For a meaningful genetic categorization, the target of the comparative sequencing must be carefully chosen. Molecular microbial taxonomy of bacteria relies on the sequence of ribonucleic acid (RNA ), dubbed 16S RNA, that is present in a subunit of prokaryotic ribosomes . Ribosomes are complexes that are involved in the manufacture of proteins using messenger RNA as the blueprint. Given the vital function of the 16S RNA, any mutation tends to have a meaningful, often deleterious, effect on the functioning of the RNA. Hence, the evolution (or change) in the 16S RNA has been very slow, making it a good molecule with which to compar microorganisms that are billions of years old.
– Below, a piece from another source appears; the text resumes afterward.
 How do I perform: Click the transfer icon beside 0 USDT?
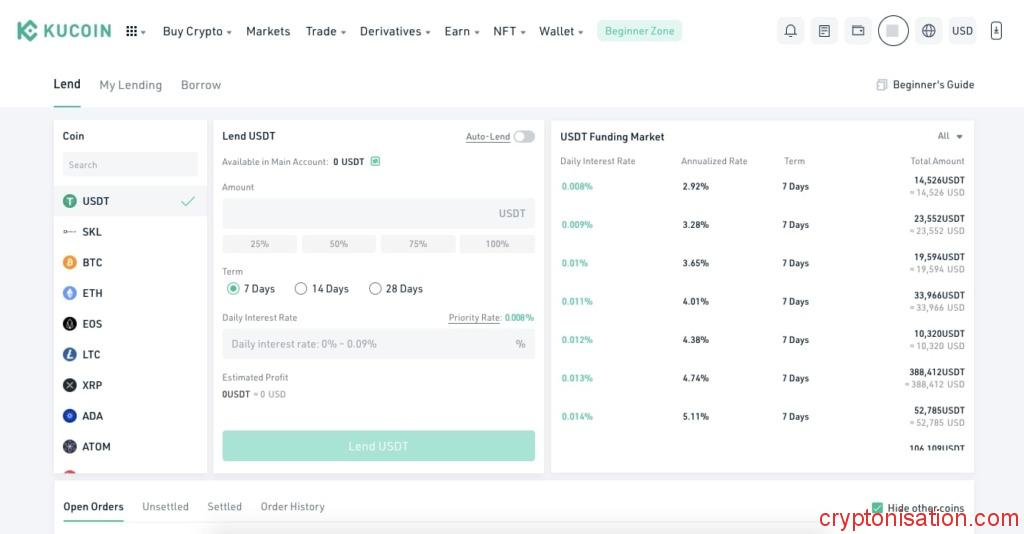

Molecular microbial taxonomy has been possible because of the development of the technique of the polymerase chain reaction . In this technique a small amount of genetic material can be amplified to detectable quantities
The use of the chain reaction has produced a so-called bacterial phylogenetic tree. The structure of the tree is even now evolving. But the current view has the tree consisting of three main branches. One branch consists of the bacteria. There are some 11 distinct groups within the bacterial branch. Three examples are the green non-sulfur bacteria, Gram-positive bacteria, and cyanobacteria.
The second branch of the evolutionary tree consists of the Archae, which are thought to have been very ancient bacteria that diverged from both bacteria and eukaryotic organisms billions of years ago. Evidence to date places the Archae a bit closer on the tree to bacteria than to the final branch (the Eucarya). There are three main groups in the archae: halophiles (salt-loving), methanogens, and the extreme thermophiles (heat loving).
Finally, the third branch consists of the Eucarya, or the eukaryotic organisms. Eucarya includes organisms as diverse as fungi, plants, slime molds and animals (including humans).